--- START ---
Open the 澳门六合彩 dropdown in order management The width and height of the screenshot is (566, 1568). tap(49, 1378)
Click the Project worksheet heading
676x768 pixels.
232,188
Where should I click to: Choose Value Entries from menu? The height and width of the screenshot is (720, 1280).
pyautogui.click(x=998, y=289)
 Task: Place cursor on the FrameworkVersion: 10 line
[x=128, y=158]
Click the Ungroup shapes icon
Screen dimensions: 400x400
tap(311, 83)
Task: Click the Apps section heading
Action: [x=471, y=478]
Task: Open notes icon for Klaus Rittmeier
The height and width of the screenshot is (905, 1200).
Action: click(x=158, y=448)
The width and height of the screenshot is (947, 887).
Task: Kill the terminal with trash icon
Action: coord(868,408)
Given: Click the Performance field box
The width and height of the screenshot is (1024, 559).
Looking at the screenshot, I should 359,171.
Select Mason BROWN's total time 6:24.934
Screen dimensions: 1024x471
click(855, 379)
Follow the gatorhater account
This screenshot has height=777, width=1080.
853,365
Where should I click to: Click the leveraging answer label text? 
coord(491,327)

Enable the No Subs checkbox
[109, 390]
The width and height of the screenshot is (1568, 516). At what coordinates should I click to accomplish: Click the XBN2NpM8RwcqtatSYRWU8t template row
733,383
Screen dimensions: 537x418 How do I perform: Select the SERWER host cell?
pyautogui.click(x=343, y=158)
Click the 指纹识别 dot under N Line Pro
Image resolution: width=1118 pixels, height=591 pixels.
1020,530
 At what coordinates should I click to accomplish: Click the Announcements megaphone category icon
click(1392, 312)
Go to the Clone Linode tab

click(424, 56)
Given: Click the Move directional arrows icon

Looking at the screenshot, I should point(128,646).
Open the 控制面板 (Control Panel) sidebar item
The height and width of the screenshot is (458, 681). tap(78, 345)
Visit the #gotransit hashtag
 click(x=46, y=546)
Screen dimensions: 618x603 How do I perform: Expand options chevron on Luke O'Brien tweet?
--- END ---
**Task statement:**
All lines above from the one holding "The height and width of the screenshot is (905, 1200)." to the one holding "Select Mason BROWN's total time 6:24.934", inclusive, are to be copied exactly; no other line is wanted.

**Response area:**
The height and width of the screenshot is (905, 1200).
Action: click(x=158, y=448)
The width and height of the screenshot is (947, 887).
Task: Kill the terminal with trash icon
Action: coord(868,408)
Given: Click the Performance field box
The width and height of the screenshot is (1024, 559).
Looking at the screenshot, I should 359,171.
Select Mason BROWN's total time 6:24.934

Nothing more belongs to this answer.